Only the lines from the one that contains "Task: Click the Text pop-up label text" through the final line of the entries should be repeated, exactly as written.

== Segment start ==

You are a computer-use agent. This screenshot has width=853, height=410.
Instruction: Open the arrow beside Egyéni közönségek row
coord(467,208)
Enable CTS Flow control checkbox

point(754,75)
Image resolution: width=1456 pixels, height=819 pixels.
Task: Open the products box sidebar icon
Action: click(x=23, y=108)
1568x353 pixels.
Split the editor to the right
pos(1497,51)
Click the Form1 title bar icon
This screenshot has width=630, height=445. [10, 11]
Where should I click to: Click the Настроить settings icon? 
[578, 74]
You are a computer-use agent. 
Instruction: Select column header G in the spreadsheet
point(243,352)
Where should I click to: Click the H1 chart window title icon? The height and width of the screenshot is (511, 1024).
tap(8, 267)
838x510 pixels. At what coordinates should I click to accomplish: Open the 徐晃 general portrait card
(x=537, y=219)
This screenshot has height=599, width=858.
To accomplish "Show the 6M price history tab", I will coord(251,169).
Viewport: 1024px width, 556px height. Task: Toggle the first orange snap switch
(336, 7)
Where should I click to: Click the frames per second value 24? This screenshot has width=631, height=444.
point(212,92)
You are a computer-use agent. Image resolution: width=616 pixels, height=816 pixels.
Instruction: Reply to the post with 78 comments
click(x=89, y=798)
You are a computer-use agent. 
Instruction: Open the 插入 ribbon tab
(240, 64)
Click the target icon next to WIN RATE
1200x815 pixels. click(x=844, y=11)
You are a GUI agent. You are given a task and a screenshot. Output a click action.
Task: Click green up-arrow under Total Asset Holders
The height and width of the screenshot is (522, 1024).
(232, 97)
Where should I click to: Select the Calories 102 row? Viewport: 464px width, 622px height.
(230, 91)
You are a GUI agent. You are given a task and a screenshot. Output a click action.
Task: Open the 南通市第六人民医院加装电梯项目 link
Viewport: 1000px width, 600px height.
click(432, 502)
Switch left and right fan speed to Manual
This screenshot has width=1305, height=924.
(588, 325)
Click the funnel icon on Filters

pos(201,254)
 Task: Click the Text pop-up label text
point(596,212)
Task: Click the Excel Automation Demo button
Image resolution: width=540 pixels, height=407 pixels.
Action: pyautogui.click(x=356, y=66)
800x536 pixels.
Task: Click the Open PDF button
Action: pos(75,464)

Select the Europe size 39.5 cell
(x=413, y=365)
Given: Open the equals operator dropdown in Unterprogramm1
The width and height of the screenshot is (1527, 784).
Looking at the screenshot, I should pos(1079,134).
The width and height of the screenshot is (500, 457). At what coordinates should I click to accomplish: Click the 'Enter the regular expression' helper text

== Segment end ==

### [EXERCISE RESULT]
 Task: Click the Text pop-up label text
point(596,212)
Task: Click the Excel Automation Demo button
Image resolution: width=540 pixels, height=407 pixels.
Action: pyautogui.click(x=356, y=66)
800x536 pixels.
Task: Click the Open PDF button
Action: pos(75,464)

Select the Europe size 39.5 cell
(x=413, y=365)
Given: Open the equals operator dropdown in Unterprogramm1
The width and height of the screenshot is (1527, 784).
Looking at the screenshot, I should pos(1079,134).
The width and height of the screenshot is (500, 457). At what coordinates should I click to accomplish: Click the 'Enter the regular expression' helper text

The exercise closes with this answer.